O voto dos "estranhos" e a cidadania múltipla

Cidadãos, políticos e direito internacional isolam Bettel. Mas há muito bons argumentos a seu favor.

Em referendo, o Luxemburgo votou de forma esmagadora contra o direito de os “seus” estrangeiros poderem votar nas eleições nacionais. Não surpreende. Se o “sim” tivesse ganho, o Luxemburgo tornar-se-ia o único país da União Europeia – senão do mundo – a consagrar esse direito. Até os EUA, cuja génese é uma colecção de estrangeiros, nasceram em 1776 com esse direito mas passado um século já não existia em nenhum estado. No fundo, todos olhamos para os estrangeiros como seres estranhos e potenciais inimigos. Desconfiamos. Eles vivem e trabalham nos nossos países, pagam impostos, dão e recebem. Mas o limite é o voto. Escolher o Presidente ou o primeiro-ministro é exclusivo dos nacionais.

Esta é uma pergunta que faz particularmente sentido no Luxemburgo. Os estrangeiros são metade da população e as diferentes comunidades vivem em harmonia – só os portugueses são 16% da população. O primeiro-ministro Xavier Bettel defendeu o "sim" como um gesto que reforçaria a democracia e a integração. Usou argumentos factuais (“não há mais nenhum país europeu onde só 40% da população eleja os seus representantes”) e argumentos terroristas (“nenhum país do mundo, para além do Dubai, tem este nível de défice democrático”). Perdeu. Mais de 78% dos eleitores votaram “não”, incluindo Jean-Claude Juncker.

Xavier Bettel está isolado no Luxemburgo e no direito internacional, que define as pessoas sempre em função da sua ligação ao Estado de que são nacionais. Mas no mundo académico há muito que se defende uma profunda revisão das leis eleitorais de modo a dar direito de voto aos estrangeiros. Paulo Manuel Abreu da Silva Costa, que há muito estuda este tema, sistematizou já em 2000 os conceitos que foram surgindo como resultado das novas dimensões de participação política do mundo moderno: a “cidadania de geometria variável” (Stefano Rodota, Juan Rodríguez-Drincourt Alvarez), a “cidadania multidimensional”, a “multicidadania” e “nova cidadania” (Francis Delpérée), a “cidadania múltipla” (Francisco Lucas Pires) e a “comunidade inclusiva” (Gomes Canotilho). As democracias maduras ainda não encontraram uma resposta ao que um eleitor do Luxemburgo resumiu agora, à porta de uma mesa de voto, em duas palavras: “Apartheid político”.

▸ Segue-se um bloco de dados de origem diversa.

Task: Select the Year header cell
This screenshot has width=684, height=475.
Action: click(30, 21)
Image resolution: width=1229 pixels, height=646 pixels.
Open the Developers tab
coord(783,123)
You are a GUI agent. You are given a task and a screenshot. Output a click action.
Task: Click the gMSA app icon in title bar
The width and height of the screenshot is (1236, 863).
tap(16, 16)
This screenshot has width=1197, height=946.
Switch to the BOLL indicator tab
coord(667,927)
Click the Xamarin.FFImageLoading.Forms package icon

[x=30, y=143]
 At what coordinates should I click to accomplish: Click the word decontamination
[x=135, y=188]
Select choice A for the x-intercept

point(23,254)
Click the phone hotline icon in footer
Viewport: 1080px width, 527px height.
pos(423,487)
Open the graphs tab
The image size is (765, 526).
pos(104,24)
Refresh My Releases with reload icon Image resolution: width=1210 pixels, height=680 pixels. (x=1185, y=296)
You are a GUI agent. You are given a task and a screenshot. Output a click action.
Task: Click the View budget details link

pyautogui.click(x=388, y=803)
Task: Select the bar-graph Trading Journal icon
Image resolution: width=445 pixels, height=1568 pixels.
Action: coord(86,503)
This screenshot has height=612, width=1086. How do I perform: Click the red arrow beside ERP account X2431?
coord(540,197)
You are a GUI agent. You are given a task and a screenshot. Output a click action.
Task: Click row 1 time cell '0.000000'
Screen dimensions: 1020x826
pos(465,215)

A exclusão de pessoas que participam activamente no desenvolvimento económico, cultural e social das sociedades onde vivem deve ser combatida, defende o académico citado: porque os imigrantes pagam impostos e contribuem para o desenvolvimento dos países de acolhimento; porque votar promove a integração social e porque se todos votarem os partidos são obrigados a pensar em todos e não apenas em alguns. Outro argumento pode ser acrescentado: seria uma forma de combater as elevadíssimas taxas de abstenção.

E não é impossível. Em Portugal, os cidadãos brasileiros residentes há mais de cinco anos podem obter o “estatuto especial de igualdade” e com isso não só votam nas autárquicas e legislativas como exercem algumas funções públicas, mesmo de carácter governativo.